━━ PASSAGE FOURNI

Parce que le combat contre la maladie est infernal, l’ARSLA demande un engagement politique fort avec des actions d’envergure afin de répondre aux besoins vitaux et prioritaires des personnes atteintes de la SLA. Nous exhortons l’État à agir sur quatre enjeux clés :

 

  • l’accélération du diagnostic pour mettre fin à l’errance des patients
  • l’amélioration de la compensation du handicap
  • le renforcement de la coordination du parcours de soin
  • l’amélioration de l’évaluation et du financement des nouvelles thérapeutiques.

━━━━
━━ DONNÉES EXTRAITES

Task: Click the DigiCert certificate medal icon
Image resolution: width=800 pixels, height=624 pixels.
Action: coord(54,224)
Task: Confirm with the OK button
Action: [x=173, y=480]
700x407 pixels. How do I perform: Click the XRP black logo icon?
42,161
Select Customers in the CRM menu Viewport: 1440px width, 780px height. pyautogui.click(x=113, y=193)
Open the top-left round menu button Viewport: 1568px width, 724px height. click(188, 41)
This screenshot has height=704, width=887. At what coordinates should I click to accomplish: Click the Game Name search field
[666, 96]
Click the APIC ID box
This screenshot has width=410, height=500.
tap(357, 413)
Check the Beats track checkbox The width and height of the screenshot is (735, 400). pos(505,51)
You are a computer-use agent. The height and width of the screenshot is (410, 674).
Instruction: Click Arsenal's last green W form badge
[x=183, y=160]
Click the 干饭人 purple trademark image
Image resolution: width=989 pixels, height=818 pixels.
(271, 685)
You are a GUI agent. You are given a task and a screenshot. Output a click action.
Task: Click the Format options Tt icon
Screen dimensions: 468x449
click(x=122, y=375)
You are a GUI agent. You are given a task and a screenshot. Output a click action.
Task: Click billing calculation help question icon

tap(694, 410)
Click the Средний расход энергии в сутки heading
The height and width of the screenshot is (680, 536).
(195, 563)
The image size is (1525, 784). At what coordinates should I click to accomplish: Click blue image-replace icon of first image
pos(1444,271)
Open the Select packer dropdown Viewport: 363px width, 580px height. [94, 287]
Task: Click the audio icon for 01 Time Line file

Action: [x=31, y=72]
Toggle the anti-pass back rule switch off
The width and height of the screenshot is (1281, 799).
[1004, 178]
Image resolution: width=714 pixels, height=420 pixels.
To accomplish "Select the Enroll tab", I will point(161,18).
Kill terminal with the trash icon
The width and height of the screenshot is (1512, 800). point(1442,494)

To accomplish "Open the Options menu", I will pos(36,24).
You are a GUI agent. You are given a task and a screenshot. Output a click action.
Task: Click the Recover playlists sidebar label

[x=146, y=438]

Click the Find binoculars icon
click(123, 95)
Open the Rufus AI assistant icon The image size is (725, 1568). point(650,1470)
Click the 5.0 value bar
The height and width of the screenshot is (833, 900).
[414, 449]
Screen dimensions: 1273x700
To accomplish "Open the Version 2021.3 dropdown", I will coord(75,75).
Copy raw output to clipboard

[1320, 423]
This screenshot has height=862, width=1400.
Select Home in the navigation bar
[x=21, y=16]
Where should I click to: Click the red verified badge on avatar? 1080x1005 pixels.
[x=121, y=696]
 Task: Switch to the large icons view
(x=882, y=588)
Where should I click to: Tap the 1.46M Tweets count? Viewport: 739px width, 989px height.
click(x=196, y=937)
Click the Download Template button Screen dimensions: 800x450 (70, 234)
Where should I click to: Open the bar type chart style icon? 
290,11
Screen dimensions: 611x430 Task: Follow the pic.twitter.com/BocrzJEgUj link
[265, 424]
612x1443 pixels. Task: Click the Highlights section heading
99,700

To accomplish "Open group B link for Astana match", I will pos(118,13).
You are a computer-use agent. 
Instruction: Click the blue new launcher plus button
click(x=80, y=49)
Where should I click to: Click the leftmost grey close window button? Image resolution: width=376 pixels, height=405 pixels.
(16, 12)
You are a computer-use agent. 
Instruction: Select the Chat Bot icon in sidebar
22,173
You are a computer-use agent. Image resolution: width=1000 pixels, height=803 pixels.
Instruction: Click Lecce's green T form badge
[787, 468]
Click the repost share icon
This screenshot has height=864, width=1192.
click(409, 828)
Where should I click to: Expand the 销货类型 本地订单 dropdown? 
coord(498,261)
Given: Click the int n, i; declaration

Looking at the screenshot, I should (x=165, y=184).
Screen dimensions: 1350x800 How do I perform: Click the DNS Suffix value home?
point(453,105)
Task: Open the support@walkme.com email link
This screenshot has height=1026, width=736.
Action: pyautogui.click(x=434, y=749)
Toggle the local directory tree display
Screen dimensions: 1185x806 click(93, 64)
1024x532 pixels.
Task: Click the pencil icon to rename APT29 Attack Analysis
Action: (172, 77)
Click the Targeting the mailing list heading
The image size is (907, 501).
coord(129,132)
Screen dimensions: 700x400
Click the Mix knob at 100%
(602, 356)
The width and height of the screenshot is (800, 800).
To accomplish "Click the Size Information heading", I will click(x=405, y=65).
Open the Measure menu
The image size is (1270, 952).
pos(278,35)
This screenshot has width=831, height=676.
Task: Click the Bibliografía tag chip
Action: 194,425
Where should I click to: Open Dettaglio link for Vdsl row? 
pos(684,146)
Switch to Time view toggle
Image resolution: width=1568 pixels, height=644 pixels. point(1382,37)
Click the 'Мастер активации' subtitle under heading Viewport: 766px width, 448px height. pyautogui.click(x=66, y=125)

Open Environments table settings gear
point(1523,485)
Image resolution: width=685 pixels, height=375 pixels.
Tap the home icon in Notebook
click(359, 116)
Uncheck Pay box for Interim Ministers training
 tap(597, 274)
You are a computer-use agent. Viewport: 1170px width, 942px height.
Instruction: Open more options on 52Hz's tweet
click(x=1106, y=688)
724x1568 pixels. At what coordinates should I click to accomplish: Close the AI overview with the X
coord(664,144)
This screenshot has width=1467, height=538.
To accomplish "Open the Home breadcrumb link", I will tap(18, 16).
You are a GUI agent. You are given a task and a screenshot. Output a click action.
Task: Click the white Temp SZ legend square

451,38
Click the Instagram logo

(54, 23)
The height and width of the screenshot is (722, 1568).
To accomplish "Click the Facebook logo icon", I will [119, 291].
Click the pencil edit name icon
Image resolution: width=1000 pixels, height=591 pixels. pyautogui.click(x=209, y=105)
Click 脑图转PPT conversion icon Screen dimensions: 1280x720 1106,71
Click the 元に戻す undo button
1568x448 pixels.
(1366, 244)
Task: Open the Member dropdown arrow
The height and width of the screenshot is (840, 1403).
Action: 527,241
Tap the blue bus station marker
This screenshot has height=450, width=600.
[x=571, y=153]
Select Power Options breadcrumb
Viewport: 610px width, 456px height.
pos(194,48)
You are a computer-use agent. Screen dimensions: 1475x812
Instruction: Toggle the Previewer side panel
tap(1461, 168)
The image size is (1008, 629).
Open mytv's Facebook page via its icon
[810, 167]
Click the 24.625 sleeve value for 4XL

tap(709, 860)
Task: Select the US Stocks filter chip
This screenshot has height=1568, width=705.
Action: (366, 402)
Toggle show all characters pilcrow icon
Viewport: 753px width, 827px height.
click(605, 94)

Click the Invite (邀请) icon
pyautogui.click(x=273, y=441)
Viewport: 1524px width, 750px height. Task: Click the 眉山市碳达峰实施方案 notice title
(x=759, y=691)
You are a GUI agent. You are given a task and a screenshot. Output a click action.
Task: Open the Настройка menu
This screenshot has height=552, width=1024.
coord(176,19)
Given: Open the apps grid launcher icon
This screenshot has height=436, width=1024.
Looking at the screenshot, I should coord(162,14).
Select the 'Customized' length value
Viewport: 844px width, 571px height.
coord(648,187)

━━━━

# [VOTRE OBJECTIF]
D'après le passage fourni, quel est le premier des quatre enjeux clés sur lesquels l'ARSLA exhorte l'État à agir ?

# [RÉPONSE À LA CONSIGNE]
L'accélération du diagnostic, pour mettre fin à l'errance des patients.